I’m interested in promoting open access to research and will help present next week’s Research elevenses half hour talk on Making your publications available through the Leicester Research Archive.
I’m starting with Why Green Open Access? I expect to think on this topic and expand in the future on it.
Eprints: Open Access has some useful pointers: Mandates and Metrics: How Open Repositories Enable Universities to Manage, Measure and Maximise their Research Assets (PDF) by Stevan Harnad gives a pretty good manifesto.
The University of Leicester mandates use of open access as a matter of policy – which has been shown to make a major change to deposit rates at other institutions and then to them performing strongly on various research measures. The University is presumably concerned with our reputation and the reputation of researchers and their institution I think is pretty closely linked (perhaps I should look up the stats on that)
One big reason as a researcher is to increase your citations and The Open Citation Project’s The effect of open access and downloads (‘hits’) on citation impact: a bibliography of studies rallies some of the evidence. Even if your research is published elsewhere, putting it in your institutional repository helps others find and use it and that might not be immediately obvious.
There are many peer reviewed journals. We subscribe to a fraction as do others – do your readers subscribe to the journals that would allow them to read your work? What happens if they don’t usually work in your discipline? Do you even know who out there might benefit from your work?
I probably don’t need to explain why having your work found, used and acknowledged might be good for a researcher both for personal satisfaction and career. How do you share what you have found so others can find your work, read it, suggest corrections, modifications and extensions and apply it themselves? How can we help make you most visible (and not just that you have done a piece of research but the full text of what it was).
Are you interested in the uptake and usage of your ideas? We can summarise the web of connections that offer you credit and advise on how to best show your work and potential.
The very process of academic discourse and of scientific learning involves scrutiny and criticism and I am regularly amazed at the pace of learning in the world. The open access world promises smoother and faster flow of knowledge, though there are of course criticisms of the dangers of some types of open access and how money is allocated. I liked Open Access: HEFCE, REF2020 and the Threat to Academic Freedom at The Disorder of Things blog from December 2012.
By depositing your work we will collect, manage and showcase your research so you no longer need to maintain an on-line home for it. In the future we or others can look at well described data in new ways – look at the creative mash-ups already popping up around dry government statistics.
There has been an international movement towards open access to research as a public good. There are the OECD Principles and Guidelines for Access to Research Data from Public Funding from April 2007. The UK Government backs Open Access to Research Publications and Data hence the Research Councils UK Policy on Open Access as well as other funders.

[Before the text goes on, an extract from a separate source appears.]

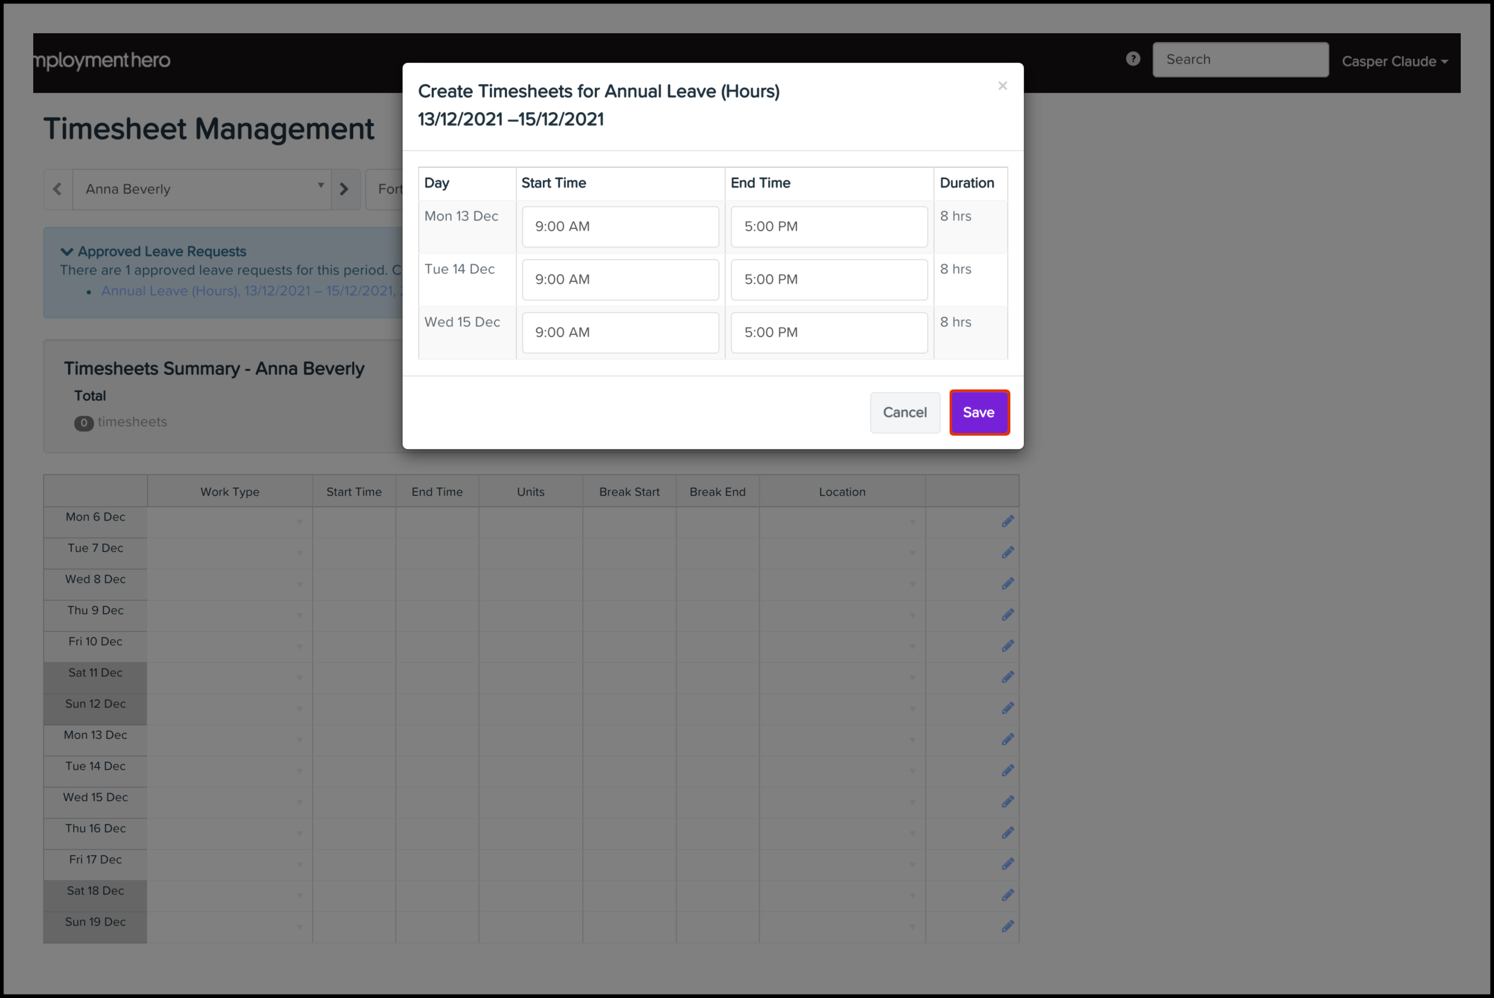
Task: Open the Work Type dropdown for Mon 6 Dec
Action: pyautogui.click(x=230, y=522)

For better or worse, funders seem to like manageability of research and getting the most for their pots of money.
Researchers are rewarded or impeded by measures of performance, productivity and impact from publication citations and many metrics both traditional and contemporary. This affects academic hierarchy and also perhaps whether your research will get used in industry, picked up by the media and maybe lead to paid publications or projects.
Not everyone makes their publications available on-line even if they are supposed to. This leaves open a competitive advantage by getting high quality peer reviewed research out there first.
Our system doesn’t immediately expose papers before we’ve checked them so you don’t need to worry about accidentally sending out the wrong version.
The Mantra Research Data Management Training on Sharing, preservation, and licensing lists benefits again for Open Access publishing: Scientific integrity, Funder requirements, Impact, Collaboration, Innovation, Preservation for your own future use, Teaching and the Public Record.